EXERCISE MATERIALS:

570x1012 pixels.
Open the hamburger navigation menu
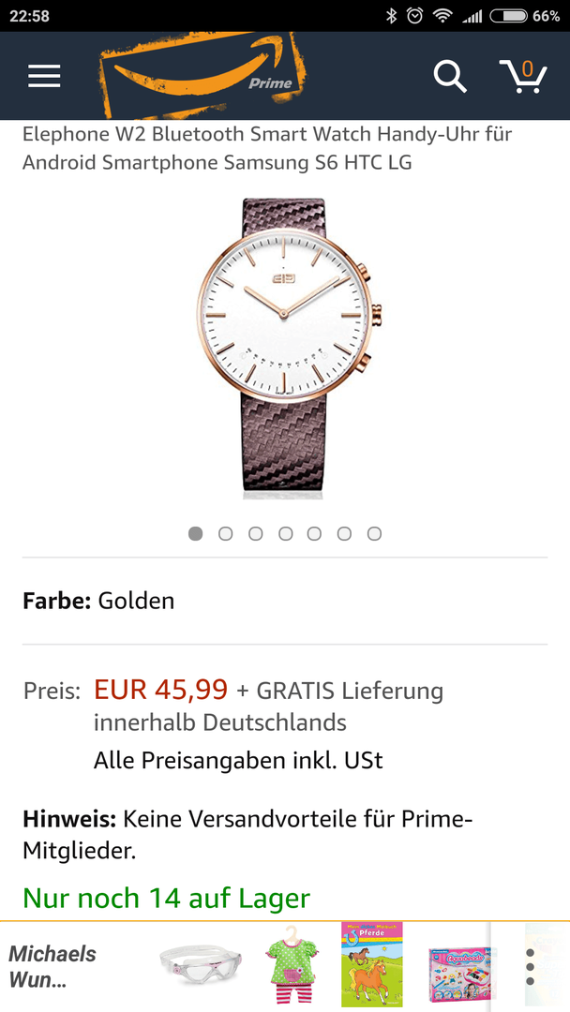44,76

* * *

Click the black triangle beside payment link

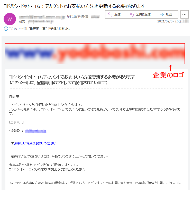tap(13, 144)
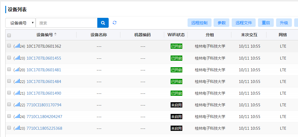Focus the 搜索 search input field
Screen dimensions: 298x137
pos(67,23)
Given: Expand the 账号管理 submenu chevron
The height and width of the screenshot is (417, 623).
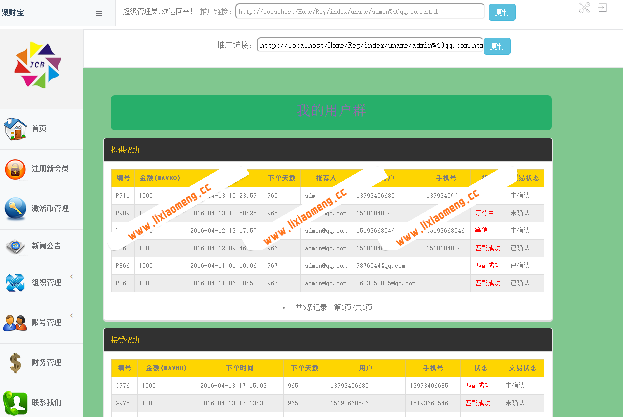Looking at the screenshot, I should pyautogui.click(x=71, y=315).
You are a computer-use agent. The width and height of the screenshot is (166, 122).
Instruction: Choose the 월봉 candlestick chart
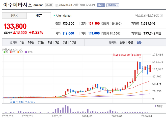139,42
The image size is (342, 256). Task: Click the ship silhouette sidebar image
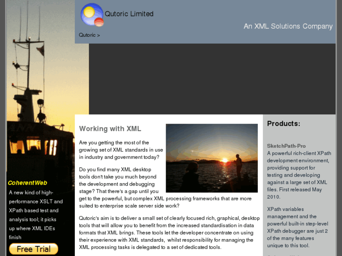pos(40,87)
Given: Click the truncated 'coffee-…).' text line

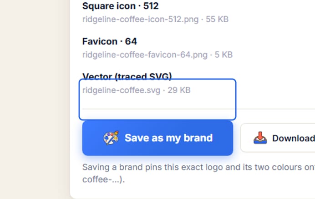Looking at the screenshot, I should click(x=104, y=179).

--

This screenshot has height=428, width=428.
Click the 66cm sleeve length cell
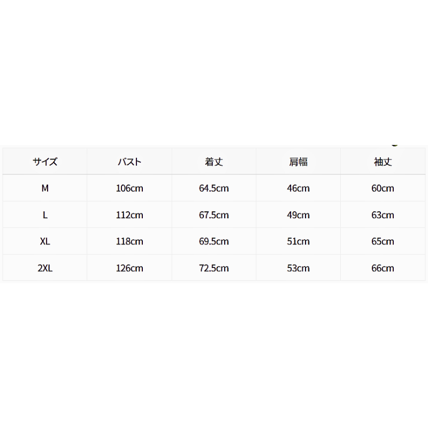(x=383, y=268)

GOAL OF THE EXERCISE: Go to the line above that contains "Click the black triangle beside payment link" and reproduce everything exactly from there through the line that contains "You are a computer-use", leaving out the pictures.

ANSWER TO THIS TASK:
Click the black triangle beside payment link

tap(13, 144)
Focus the 搜索 search input field
Screen dimensions: 298x137
pos(67,23)
Given: Expand the 账号管理 submenu chevron
The height and width of the screenshot is (417, 623).
Looking at the screenshot, I should pyautogui.click(x=71, y=315).
You are a computer-use agent. The width and height of the screenshot is (166, 122).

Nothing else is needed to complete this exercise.